Howard Rosenthal, M.D.
Orthopedic Oncologist, The University of Kansas Sarcoma Center
On his proudest achievements:
I am most proud of the long-term follow-up of a child, five to 10 years after their treatment, when they and their parents return for visits and express their thanks.
It is a true expression of “thank you” not with words or even a smile, but rather with a facial and body expression that comes directly from the heart. It is a mutual understanding that can only be understood by the person and their family undergoing the treatment.
Examples would be the father who pleads, “Please just keep me alive long enough to see my kids graduate high school,” and then, years later, I receive a thank-you note with an invitation to his child’s wedding. To the young woman who reaches down to feel if her leg is still on (versus having been amputated) in the recovery room and I can see tears of joy in her eye. From the 9-year-old girl who wins a national dance recital with a reconstructed limb to the bone transplant recipient who leads the Rose Bowl parade. Other achievements that have made me proud include my participation in the development of a tumor prosthesis system that can replace virtually every bone in the body.
photos: Paul Versluis
Karen Lewing, M.D.
Associate Professor of Pediatrics, Children's Mercy Hospital
Program Director for Pediatric/Hematology Fellowship
On why she became a doctor:
There were several factors that led to my career choice. My dad always told me that I could be anything that I wanted to be. My pediatrician growing up was a great role model, and led a group called Medical Explorers, where I learned about the profession. I loved my biology classes in college and I enjoy helping others.

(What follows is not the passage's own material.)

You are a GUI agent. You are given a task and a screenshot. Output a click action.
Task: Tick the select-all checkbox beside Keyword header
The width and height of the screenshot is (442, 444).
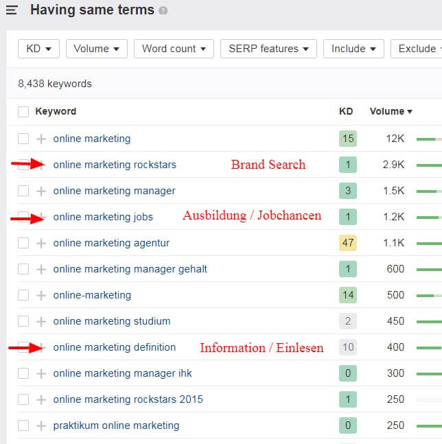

On significant healthcare changes on the horizon
I look forward to the advances in personalized medicine, where treatments are more specific and based on genetic testing.
photo: 8183 Studio
James O'Keefe, M.D.
Cardiologist, St. Luke's Cardiovascular Consultants
On significant changes on the horizon:
The 21st century is evolving into the age of medical marvels and biotech breakthroughs. Already today you get a complete analysis of the billions of bits of DNA data encoded in your genome for $100. In the near future we will be re-engineering our health and vitality, and the potential benefits are mind-blowing. To be sure, the American health care delivery system needs a complete overhaul — and it’s going to be a little bumpy while those details get ironed out over the next decade. So save some money — these medical miracles won’t come cheap.
On why he decided to become a doctor:
I knew from the time I was 8 years old that I wanted to be a doctor. Medicine was the only career that I ever considered. A physician’s work is fascinating, engaging, and gratifying. To me, it’s the best job in the world. I would do this even if I didn’t get paid, but don’t tell Saint Luke’s. I have four kids to educate still!
On stress management:
I do yoga on a mat I roll out among the grass and trees in nice weather, or in front of a fireplace staring into the flames in the cold winter months.
photo: 8183 Studio
Melanie Martin, M.D.
OB/GYN, Obstetrics and Gynecology Johnson County
On her toughest career challenge:
Balancing family life with a highly unpredictable schedule of calls, deliveries, surgeries and emergencies is difficult, but my husband and children have been supportive and understanding.
On the accuracy of the way doctors are portrayed in TV drama series:
Honestly, I don’t watch a lot of TV. I was, however, once banished from the room by my children for being overly critical of an episode of “Grey’s Anatomy.” Our days are not packed with nearly so much fun or drama as is routinely portrayed on these shows. However, I do think they often capture some of the intensity, emotion and hard work that go into becoming and remaining a practicing physician. I think it is important for people to understand that, for most doctors, it is not just a job. We take what we do very personally.